Overview
Main description
The landmark study of cultural differences across 70 nations,
Cultures and Organizations helps readers look at how they
think—and how they fail to think—as members of groups.
Based on decades of painstaking field research, this new edition
features the latest scientific results published in Geert Hofstede’s
scholarly work Culture’s Consequences, Second Edition. Original
in thought and profoundly important, Cultures and Organizations
offers vital knowledge and insight on issues that will
shape the future of cultures and nations in a globalized world.
Author comments
Geert Hofstede (Netherlands) is professor emeritus of organizational
anthropology and international management at the University
of Limburg, in Maastricht, where he is the founder and director of
the Institute for Research on Intercultural Cooperation.
Gert-Jan Hofstede (Netherlands) is a Ph.D. and a professor at
Wageningen University.
Back cover copy
The revolutionary study of how the place where we grew up constrains the way we think, feel, and act, updated for today's new realities
The world is a more dangerously divided place today than it was at the end of the Cold War.

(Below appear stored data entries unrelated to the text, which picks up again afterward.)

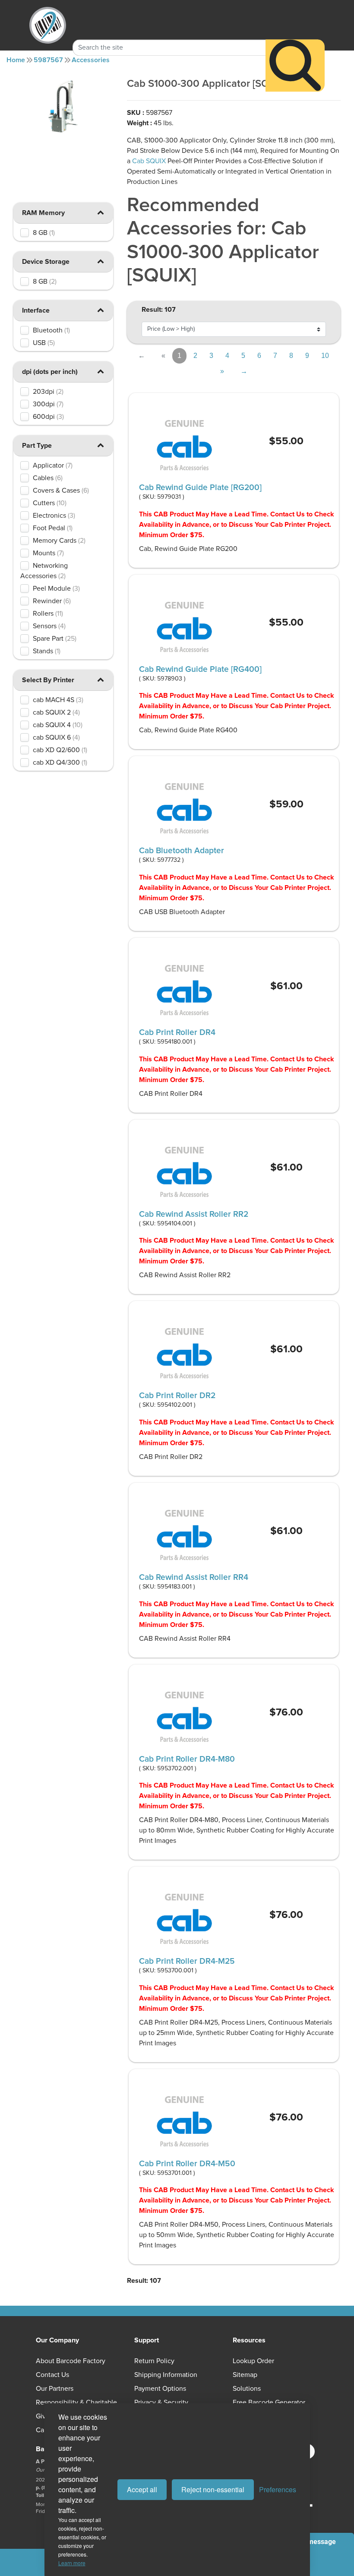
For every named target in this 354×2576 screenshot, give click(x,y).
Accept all (142, 2489)
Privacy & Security (161, 2402)
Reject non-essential (212, 2489)
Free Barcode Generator (269, 2402)
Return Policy (154, 2361)
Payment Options (160, 2388)
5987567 (48, 60)
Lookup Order (253, 2361)
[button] (100, 212)
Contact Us (52, 2374)
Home (15, 60)
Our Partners (54, 2388)
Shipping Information (165, 2374)
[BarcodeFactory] (47, 25)
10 (325, 355)
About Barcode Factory (70, 2361)
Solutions (247, 2388)
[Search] (295, 65)
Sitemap (245, 2374)
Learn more (71, 2563)
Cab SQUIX (149, 161)
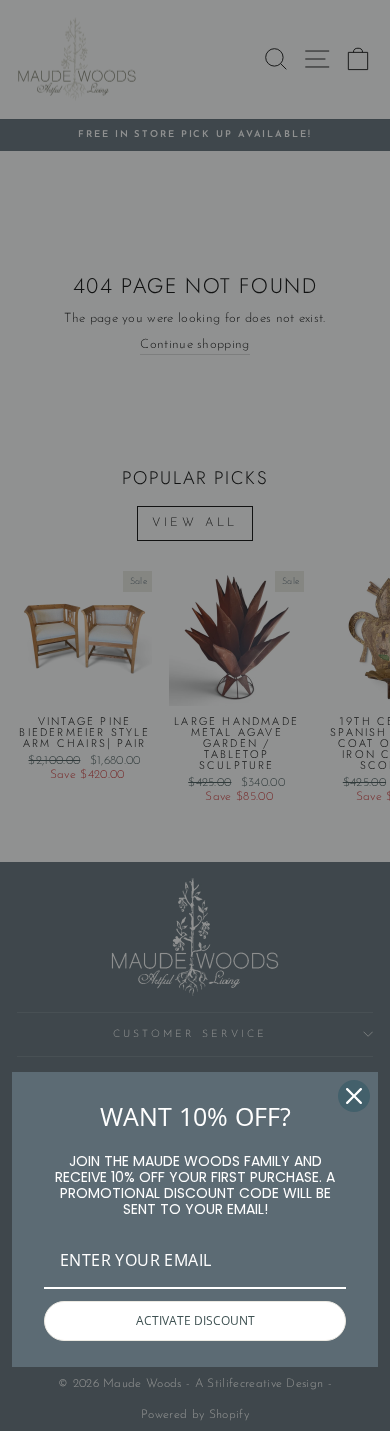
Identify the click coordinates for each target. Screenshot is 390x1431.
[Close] (354, 1096)
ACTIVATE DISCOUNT (195, 1320)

This despite the spread of free trade and the advent of digital technologies that afford a degree of global connectivity undreamed of by science fiction writers fifty years ago. What is it that continues to drive people apart when cooperation is so clearly in everyone's interest? Are we as a species doomed to perpetual misunderstanding and conflict? Find out in Cultures and Organizations: Software of the Mind.
A veritable atlas of cultural values, it is based on cross-cultural research conducted in seventy countries for more than thirty years. At the same time, it describes a revolutionary theory of cultural relativism and its applications in a range of professions. Fully updated and rewritten for the twenty-first century, this edition:
- Reveals the unexamined rules by which people in different cultures think, feel, and act in business, family, schools, and political organizations
- Explores how national cultures differ in the key areas of inequality, collectivism versus individualism, assertiveness versus modesty, tolerance for ambiguity, and deferment of gratification
- Explains how organizational cultures differ from national cultures, and how they can--sometimes--be managed
- Explains culture shock, ethnocentrism, stereotyping, differences in language and humor, and other aspects of intercultural dynamics
- Provides powerful insights for businesspeople, civil servants, physicians, mental health professionals, law enforcement professionals, and others
Geert Hofstede, Ph.D., is professor emeritus of Organizational Anthropology and International Management at Maastricht University, The Netherlands. Gert Jan Hofstede, Ph.D., is a professor of Information Systems at Wageningen University and the son of Geert Hofstede.